Danton le demi-Hercule
L'activité de l'imagination me porte à me représenter les personnes dans le costume et l'action qui me paraissent convenir à leur caractère. Je n'ai pas vu deux ou trois fois une figure un peu signifiante que je ne l'habille dramatiquement. Cela se fait de soi-même pour ainsi dire, sans projet de ma part ; c'est le sentiment de la chose principale qui appelle naturellement les accessoires. Aussi le monde est-il pour moi une étrange mascarade, j'y remarque souvent une double scène ou des personnages à plusieurs rôles et je fais des tableaux tous les jours.
Voyez-vous ce demi-Hercule dont les formes grossières sont plus rudes que prononcées : son amplitude annonce sa voracité ; l'audace sur le front, le rire de la débauche sur les lèvres, il adoucit vainement son œil hardi cavé sous des sourcils mobiles. La férocité de son visage dénonce celle de son cœur ; il emprunte inutilement de Bacchus une apparente bonhomie et la jovialité des festins ; l'emportement de ses discours, la violence de ses gestes, la brutalité de ses jurements le trahissent.

◆ INFORMATIONS EXTRAITES ◆

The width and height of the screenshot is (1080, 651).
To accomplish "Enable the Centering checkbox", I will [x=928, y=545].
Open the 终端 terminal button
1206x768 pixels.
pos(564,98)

◆ LISTE DES TÂCHES ◆
1/ Citez le texte sur Danton en commençant aux mots « Voyez-vous ce demi-Hercule » et en vous arrêtant après les mots « jurements le trahissent. ».
2/ Dans le texte sur Danton, à quelle divinité le demi-Hercule emprunte-t-il une apparente bonhomie ?
3/ Résumez le texte sur Danton en deux phrases.
Les lignes ci-dessus forment un matériau indépendant du texte sur Danton.

◆ RÉPONSES PAR TÂCHE ◆
1/
Voyez-vous ce demi-Hercule dont les formes grossières sont plus rudes que prononcées : son amplitude annonce sa voracité ; l'audace sur le front, le rire de la débauche sur les lèvres, il adoucit vainement son œil hardi cavé sous des sourcils mobiles. La férocité de son visage dénonce celle de son cœur ; il emprunte inutilement de Bacchus une apparente bonhomie et la jovialité des festins ; l'emportement de ses discours, la violence de ses gestes, la brutalité de ses jurements le trahissent.

2/ À Bacchus.

3/ Le texte explique que l'imagination porte à habiller dramatiquement les personnes selon leur caractère, si bien que le monde devient une étrange mascarade. Il trace ensuite le portrait d'un demi-Hercule aux formes grossières, dont le visage féroce révèle le cœur et que l'emportement des discours, la violence des gestes et la brutalité des jurements trahissent malgré une bonhomie empruntée à Bacchus.